Nemo Posted July 24, 2007 Posted July 24, 2007 Huh? So, if I consider myself to be 5' 4" - I'm probably not? I'm sure you are exaggerating. Take off the high heels, and try again. First off, stop thinking That is the best advice I have heard for a long, long time.
Nemo Posted July 24, 2007 Posted July 24, 2007 so keep up with learning whatever fascinates you, because I guarantee this boy will enjoy learning through you, no matter what the subject is. More good advice. It's so important to be complementary. I have yet to meet someone who knows more about anal sex than I do, but I am happy to share that knowledge. Similarly, I enjoy being educated in matters outside my realm of specialty. It's all in the attitude. If you enjoy their company, then you are off to a fantastic start. Hopefully it can only get better when you figure out what makes each other tick.
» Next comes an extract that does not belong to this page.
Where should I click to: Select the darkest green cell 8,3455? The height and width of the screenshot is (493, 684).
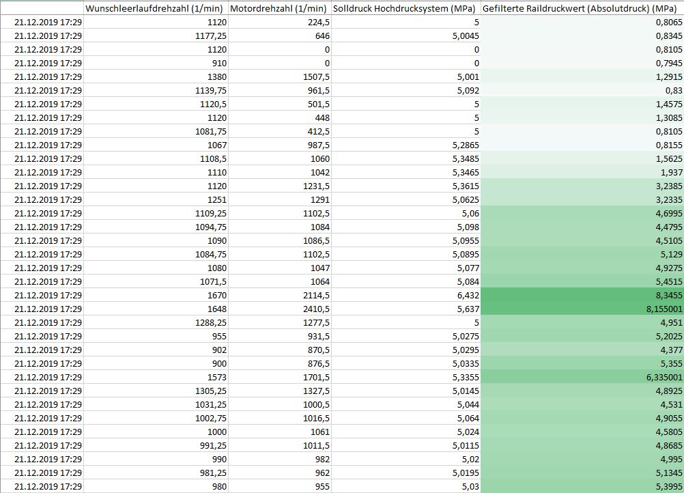pyautogui.click(x=582, y=295)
Yeah baby.
fiyah Posted July 25, 2007 Posted July 25, 2007 i think its important to challenge one another and maintain some type of intellectual stimulation. but dont sell yourself short. my gf is very smart and extremely thoughtful on a wide variety of issues, however, when our relationship started going downhill, she got intimidated and scared to discuss a lot of things with me, especially about music, books, or social or political causes that she knew i was very passionate about. so now, it is a lot worse. believe in yourself!
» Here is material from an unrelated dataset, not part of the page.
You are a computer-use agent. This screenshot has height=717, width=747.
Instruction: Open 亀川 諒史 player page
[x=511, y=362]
Road Rage Posted July 25, 2007 Posted July 25, 2007 spookie When he thinks of you I`m sure it would be somewhat closer to humping like a rutwielder rather than debating Aristotle:cool:
stillafool Posted July 25, 2007 Posted July 25, 2007 spookie When he thinks of you I`m sure it would be somewhat closer to humping like a rutwielder rather than debating Aristotle:cool: :lmao::lmao:Ain't it the truth!!!!!!!!
Chinook Posted July 25, 2007 Posted July 25, 2007 This guy and I are most likely both moving back to our hometown in December... I wonder if something can happen. I also wonder what I should do to improve my chances, which books I should read.There is alot of time between now and December. A lot can happen between now and then. Try not to get ahead of yourself. More importantly, you don't need to read books to improve your chances, he already likes you for who you are... don't go changing it around.